Sıddık ÖZÇELİK’i Yakınları, Yoldaşları Anlatıyor:
“Ölüme pabuç bırakmayacak bir Devrimci Solcu”
Bir hainin marifetiyle yakalanan Sıddık,
1. Şube’de işkencecilerine daha ilk anda nasıl bir kayaya tosladıklarını çok
güzel gösterdi. Sokaktan alınırken, işkencecilere “Sonunuz Hiram Abas’ın sonu, Hulusi Sayın’ın sonu gibi olacak.”
diye haykıran Sıddık’ı zaptedemeyen işkenceciler son çare olarak kafasına silah
dayadılar. Ama Sıddık ölüme de, tehdide de pabuç bırakmayacak bir Devrimci Sol’cuydu.
Horozu kalkmış, ölümle tehdit eden bir silah karşısında “Bu tetiğe basacak yürek sizde yok. Verin nasıl basıldığını size
göstereyim.” diyebilmek, ancak Sıddık gibi bir Devrimci Sol’cunun yüreğinden
çıkabilirdi. İşkenceciler o denli çılgına dönmüşlerdi ki, şubede her türlü
yöntemi denemelerine rağmen hınçlarını alamadıkları Sıddık’a DGM tuvaletinde
bile işkence yaptılar.
Tutuklanan Sıddık için cezaevi yepyeni
bir mücadele alanıydı ve orada da mutlaka bir şeyler öğrenmeli, kendini yeni
sürece daha sıkı hazırlamalıydı. Ve dışarı hazır olarak çıktı.
***
Bir Arkadaşı Anlatıyor:
“‘Bir devrimcinin fedakarlıkları değil, görev ve sorumlulukları vardır.’
derdi.”
Sessiz, sakin bir görüntünün altında
bitip tükenmez bir sabır ve korkunç bir inat. Sıddık’ın en belirgin
özellikleriydi bunlar. Önüne bir hedef koyar ve hedefine ulaşıncaya kadar yakınmadan,
bıkkınlık göstermeden uğraşır, didinir, olmazsa bir daha, bir daha denerdi.
Elde edinceye kadar... Tuttuğunu koparan bir insandı.
Üzerine aldığı hiçbir görev için “Olmaz
yapamam.” demedi. Çok zor görevlerde dahi sonuna kadar uğraşır, her türlü
yöntemi kullanarak, görevini mutlaka sonuçlandırırdı.

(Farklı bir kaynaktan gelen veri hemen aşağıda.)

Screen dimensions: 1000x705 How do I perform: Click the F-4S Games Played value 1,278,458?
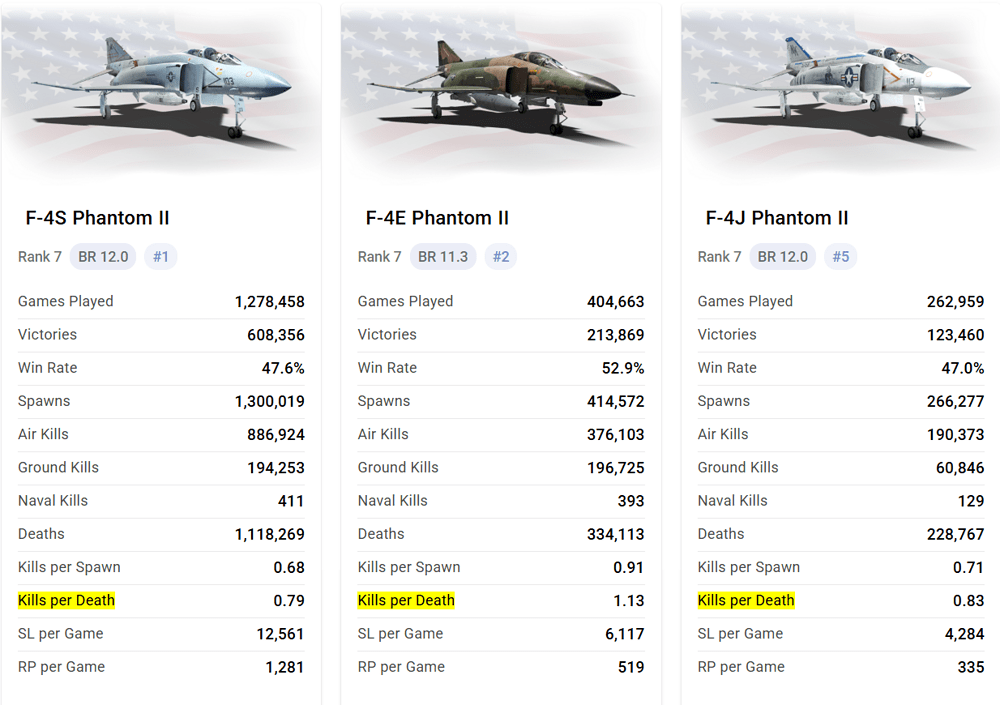(x=270, y=302)
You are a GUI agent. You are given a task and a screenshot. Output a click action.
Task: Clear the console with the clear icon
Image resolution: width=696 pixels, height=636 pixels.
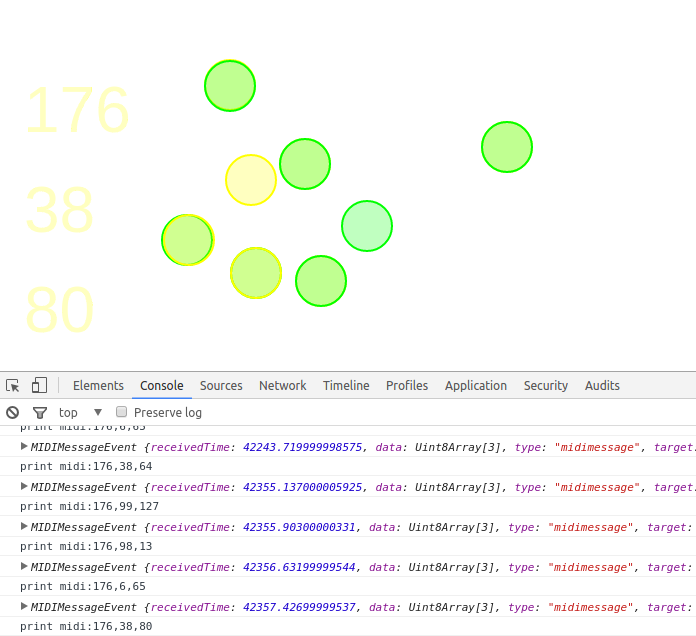coord(13,412)
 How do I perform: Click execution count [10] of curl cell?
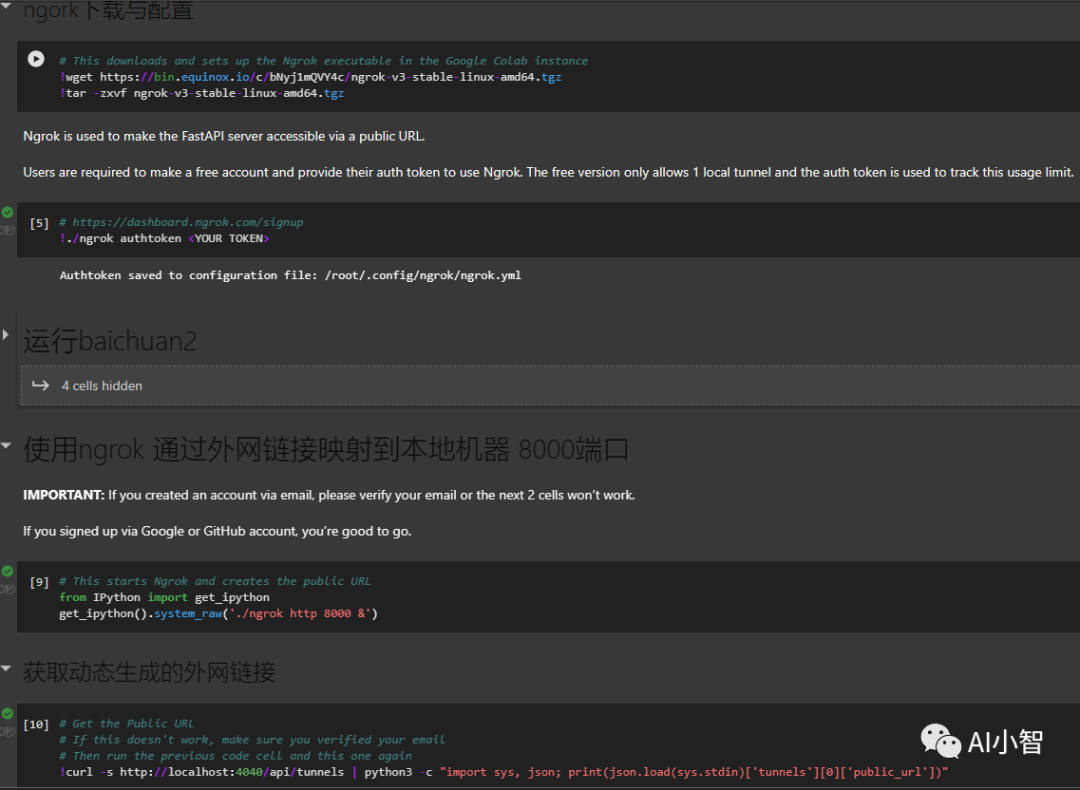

Bir emekçiydi Sıddık, örgütlü yaşamına
da taşıdı bu yanını. Çalışmaktan zevk alır, işlerinin az olduğu zamanlarda sıkıldığını
söylerdi. Fedakardı, ancak yaptıklarını fedakarlık olarak görmezdi. “Bir
devrimcinin fedakarlıkları değil, görev ve sorumlulukları vardır.” derdi. Koca
bir kışı, bir ceket ve sağından solundan delinmiş ayakkabılarla geçirdiği
halde, kendisine gönderilen giysilerini daha çok ihtiyacı olduğuna inandığı
arkadaşlarına vermiş, korunması gerekenin onlar olduğuna inandığnı söylemişti.
“Yeni insan”da bulunması gereken birçok
özelliği üzerinde toplamıştı Sıddık. Onu düşündüğümde, inançları uğruna hiçbir
fedakarlık yapmaktan kaçınmayacak kararlı bir insan geliyor aklıma. Üstelik
yaptıkları ne denli önemli olursa olsun, bunu sessiz sedasız yapan, büyük bir
mütevazılıkla “Yaptıklarının koca bir
okyanustaki kum taneciği kadar önemli olduğunu” iddia eden, aldığı övgüler
karşısında utanıp sıkılan o geleceğin pırıl pırıl insanı geliyor gözümün önüne.
Sıcak, samimi, dürüst ve sevecen. Kurdistan dağlarında daha hızlı yürümek için
günde 1.5 saat koştuğunu söylemişti bir kez. Şimdi onun ve tüm şehit yoldaşların
açtığı yollardan yeni insanlar koşuyor.